Currently, most therapies for CF focus on treating symptoms rather than addressing the root cause of the disease. In a study by researchers from Imperial College London, they review previous gene therapy approaches and their limitations. The study explores how these efforts have progressed and highlights what can be improved in future therapies to better target the genetic cause of CF, focusing on advancements in gene editing and delivery methods.

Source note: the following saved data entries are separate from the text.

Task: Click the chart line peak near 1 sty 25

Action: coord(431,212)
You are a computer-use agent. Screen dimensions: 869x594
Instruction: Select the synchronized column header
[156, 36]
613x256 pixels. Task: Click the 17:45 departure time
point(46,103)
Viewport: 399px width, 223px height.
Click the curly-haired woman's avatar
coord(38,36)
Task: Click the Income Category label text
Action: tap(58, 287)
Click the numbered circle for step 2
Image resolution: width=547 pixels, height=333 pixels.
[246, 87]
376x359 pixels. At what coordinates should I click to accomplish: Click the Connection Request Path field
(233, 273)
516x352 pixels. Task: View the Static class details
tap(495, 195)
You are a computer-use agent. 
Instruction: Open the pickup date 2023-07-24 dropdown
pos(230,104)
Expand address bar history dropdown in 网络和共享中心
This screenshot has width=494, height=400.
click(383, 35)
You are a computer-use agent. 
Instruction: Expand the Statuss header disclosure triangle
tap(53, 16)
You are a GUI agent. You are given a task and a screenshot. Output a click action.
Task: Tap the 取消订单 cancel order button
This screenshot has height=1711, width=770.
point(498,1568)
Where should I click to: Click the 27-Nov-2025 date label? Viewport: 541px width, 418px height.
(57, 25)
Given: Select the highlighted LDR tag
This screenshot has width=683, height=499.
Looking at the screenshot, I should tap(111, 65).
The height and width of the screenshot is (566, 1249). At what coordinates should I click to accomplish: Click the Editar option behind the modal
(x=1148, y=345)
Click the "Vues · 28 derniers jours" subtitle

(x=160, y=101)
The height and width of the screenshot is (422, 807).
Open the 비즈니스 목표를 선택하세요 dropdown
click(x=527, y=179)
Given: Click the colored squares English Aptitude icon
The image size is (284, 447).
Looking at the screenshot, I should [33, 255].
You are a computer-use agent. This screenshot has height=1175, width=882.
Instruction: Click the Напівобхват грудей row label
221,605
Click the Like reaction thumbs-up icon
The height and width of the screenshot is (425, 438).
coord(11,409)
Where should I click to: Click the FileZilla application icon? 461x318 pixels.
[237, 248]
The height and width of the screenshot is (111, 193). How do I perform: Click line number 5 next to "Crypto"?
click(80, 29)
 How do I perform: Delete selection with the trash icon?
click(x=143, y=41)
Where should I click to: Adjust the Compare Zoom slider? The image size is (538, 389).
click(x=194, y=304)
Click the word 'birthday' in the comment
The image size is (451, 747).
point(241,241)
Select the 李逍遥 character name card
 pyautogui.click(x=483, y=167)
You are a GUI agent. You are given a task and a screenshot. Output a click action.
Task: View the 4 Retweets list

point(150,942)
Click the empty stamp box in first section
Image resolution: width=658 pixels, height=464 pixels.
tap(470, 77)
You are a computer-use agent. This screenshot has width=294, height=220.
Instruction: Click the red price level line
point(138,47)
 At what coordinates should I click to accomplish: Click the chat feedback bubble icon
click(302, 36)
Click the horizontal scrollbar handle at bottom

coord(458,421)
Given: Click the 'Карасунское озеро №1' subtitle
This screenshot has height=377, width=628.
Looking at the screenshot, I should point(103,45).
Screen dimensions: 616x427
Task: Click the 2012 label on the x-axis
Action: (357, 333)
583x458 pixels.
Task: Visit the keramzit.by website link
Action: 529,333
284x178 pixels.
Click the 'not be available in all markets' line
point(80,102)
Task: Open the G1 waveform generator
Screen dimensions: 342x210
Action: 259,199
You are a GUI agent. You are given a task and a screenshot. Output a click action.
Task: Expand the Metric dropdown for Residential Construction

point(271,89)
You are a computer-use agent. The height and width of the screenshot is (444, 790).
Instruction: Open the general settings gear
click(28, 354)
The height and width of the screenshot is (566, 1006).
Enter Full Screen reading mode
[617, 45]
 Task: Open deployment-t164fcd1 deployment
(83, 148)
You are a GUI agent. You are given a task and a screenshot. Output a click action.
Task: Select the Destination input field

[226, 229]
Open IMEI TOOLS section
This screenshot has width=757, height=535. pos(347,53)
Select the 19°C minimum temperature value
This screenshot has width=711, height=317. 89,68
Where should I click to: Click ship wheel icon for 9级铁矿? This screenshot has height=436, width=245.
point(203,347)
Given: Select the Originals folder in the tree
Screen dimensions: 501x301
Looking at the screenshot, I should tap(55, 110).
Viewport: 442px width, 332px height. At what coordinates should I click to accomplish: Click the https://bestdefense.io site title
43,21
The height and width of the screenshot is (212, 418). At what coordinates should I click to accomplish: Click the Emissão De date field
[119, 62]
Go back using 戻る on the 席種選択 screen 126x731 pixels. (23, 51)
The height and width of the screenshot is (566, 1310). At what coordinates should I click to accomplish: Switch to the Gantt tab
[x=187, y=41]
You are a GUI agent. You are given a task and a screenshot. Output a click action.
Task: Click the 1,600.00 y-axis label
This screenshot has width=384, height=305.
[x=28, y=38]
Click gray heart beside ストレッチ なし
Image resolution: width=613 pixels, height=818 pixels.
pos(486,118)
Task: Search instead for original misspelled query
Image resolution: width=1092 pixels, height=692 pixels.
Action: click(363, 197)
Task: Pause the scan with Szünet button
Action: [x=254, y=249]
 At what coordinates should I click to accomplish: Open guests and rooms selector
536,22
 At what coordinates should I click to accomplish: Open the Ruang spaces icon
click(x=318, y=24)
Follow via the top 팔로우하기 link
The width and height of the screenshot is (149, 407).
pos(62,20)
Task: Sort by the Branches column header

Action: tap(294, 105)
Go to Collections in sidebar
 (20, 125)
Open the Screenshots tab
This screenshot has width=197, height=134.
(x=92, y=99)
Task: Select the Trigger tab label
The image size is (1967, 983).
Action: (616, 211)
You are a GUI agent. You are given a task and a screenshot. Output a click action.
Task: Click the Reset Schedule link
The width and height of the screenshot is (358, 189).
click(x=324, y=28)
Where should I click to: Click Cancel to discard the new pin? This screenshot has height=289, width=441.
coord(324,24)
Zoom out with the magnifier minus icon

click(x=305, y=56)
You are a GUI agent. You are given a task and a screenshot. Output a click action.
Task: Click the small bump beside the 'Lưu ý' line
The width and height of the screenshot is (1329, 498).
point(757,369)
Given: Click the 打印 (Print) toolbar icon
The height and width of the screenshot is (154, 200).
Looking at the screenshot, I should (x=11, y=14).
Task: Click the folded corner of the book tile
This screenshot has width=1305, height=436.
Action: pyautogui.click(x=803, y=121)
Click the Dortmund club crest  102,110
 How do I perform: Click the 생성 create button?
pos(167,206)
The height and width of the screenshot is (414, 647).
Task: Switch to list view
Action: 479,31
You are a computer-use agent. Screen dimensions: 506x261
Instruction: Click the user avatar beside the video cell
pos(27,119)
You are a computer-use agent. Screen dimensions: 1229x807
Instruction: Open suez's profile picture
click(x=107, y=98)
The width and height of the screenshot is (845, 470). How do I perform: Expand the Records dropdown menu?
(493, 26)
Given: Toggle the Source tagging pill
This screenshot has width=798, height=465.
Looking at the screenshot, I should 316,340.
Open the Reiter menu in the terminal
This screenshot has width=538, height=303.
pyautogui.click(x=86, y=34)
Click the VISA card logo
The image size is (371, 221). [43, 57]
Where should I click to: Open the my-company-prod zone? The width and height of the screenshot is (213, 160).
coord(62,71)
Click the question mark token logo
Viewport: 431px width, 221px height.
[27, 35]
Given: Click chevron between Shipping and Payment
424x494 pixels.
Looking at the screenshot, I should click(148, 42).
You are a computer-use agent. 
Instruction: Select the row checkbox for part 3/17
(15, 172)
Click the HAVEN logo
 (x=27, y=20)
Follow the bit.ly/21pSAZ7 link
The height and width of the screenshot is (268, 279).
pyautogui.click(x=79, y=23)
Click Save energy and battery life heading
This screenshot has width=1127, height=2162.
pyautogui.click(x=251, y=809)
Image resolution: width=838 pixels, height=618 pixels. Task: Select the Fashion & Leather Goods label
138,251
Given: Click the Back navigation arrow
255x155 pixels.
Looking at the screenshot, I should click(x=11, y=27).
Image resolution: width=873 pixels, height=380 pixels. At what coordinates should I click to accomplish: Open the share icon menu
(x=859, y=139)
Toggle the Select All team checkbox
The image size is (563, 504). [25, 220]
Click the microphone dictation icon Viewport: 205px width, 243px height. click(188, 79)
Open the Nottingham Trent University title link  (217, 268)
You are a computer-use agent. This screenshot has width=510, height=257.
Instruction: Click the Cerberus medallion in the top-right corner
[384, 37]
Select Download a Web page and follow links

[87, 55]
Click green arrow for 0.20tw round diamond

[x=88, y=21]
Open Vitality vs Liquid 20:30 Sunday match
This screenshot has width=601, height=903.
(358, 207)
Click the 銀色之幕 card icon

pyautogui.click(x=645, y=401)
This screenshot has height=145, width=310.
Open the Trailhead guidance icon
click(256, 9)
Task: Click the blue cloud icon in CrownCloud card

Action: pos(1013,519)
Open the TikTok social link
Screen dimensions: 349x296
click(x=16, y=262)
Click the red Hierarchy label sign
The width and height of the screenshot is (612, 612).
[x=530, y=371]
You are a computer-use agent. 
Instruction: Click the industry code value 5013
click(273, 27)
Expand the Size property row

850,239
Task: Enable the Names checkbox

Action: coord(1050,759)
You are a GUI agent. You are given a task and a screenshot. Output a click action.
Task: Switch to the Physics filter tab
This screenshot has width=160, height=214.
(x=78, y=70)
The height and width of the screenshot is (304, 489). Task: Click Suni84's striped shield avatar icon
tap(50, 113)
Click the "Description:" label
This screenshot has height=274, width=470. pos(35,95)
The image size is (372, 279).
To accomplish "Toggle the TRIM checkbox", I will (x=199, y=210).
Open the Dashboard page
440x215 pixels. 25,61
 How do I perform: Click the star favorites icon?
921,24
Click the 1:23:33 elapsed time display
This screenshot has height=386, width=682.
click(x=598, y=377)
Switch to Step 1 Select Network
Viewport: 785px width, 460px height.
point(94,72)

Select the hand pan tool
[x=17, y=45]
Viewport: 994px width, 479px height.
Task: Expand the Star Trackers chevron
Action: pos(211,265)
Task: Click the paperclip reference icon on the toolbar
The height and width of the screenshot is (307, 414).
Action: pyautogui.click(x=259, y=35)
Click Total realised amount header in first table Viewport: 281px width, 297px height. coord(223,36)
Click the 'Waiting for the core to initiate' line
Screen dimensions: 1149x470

Gene addition therapy for CF initially employed viral vector-based delivery to introduce a functional CFTR gene into patient cells, aiming to produce the missing protein. However, this approach faced challenges such as vector-related issues and limited long-term effectiveness. Gene editing techniques, including Zinc Finger Nucleases (ZFNs) and Transcription Activator-Like Effector Nucleases (TALENs), were developed to create double- strand breaks at specific CFTR gene locations, facilitating the insertion of a correct CFTR copy and showing proof of concept in cell lines and iPS cells. The more recent and versatile CRISPR-Cas9 tool has been used to correct CFTR mutations in advanced cellular models and organoids, offering a precise approach compared to earlier methods. Homology-Directed Repair (HDR) enhances gene correction by using donor DNA sequences to replace mutated CFTR sequences, though HDR remains inefficient. An alternative, Homology-Independent Targeted Integration (HITI), involves CRISPR-Cas-mediated integration of DNA without relying on sequence homology, potentially improving efficiency over HDR. Additionally, Adeno-Associated Virus (AAV) vectors have been utilized to deliver donor templates and enhance HDR efficiency in primary cells, leading to functional CFTR recovery.

In conclusion, the investigation of innovative methods in gene therapy shows a significant shift from traditional approaches that predominantly concentrated on administering therapeutic nucleic acids to more specialized strategies meant to directly repair CFTR mutations. In addition to providing new therapeutic approaches, genome editing technologies like CRISPR-Cas9, ZFNs, and TALENs are setting the standard by developing experimental models that are important to implementing these advances in clinical applications. Even with the advancements, there are still obstacles to overcome, especially in creating efficient in vivo delivery methods for nucleic acids and genome editing tools. Nevertheless with clear obstacles and reasonable limitations, the way forward is becoming clearer. With more research to come, these developments could lead to more accurate and successful treatments for cystic fibrosis, improving patient outcomes and opening the door for new therapeutic developments.

Reference:

Alton EWFW, Gates AJ & Davies JC. 2021. Gene therapy for cystic fibrosis: An updated review of the field. Gene Therapy. 28(2):88-98.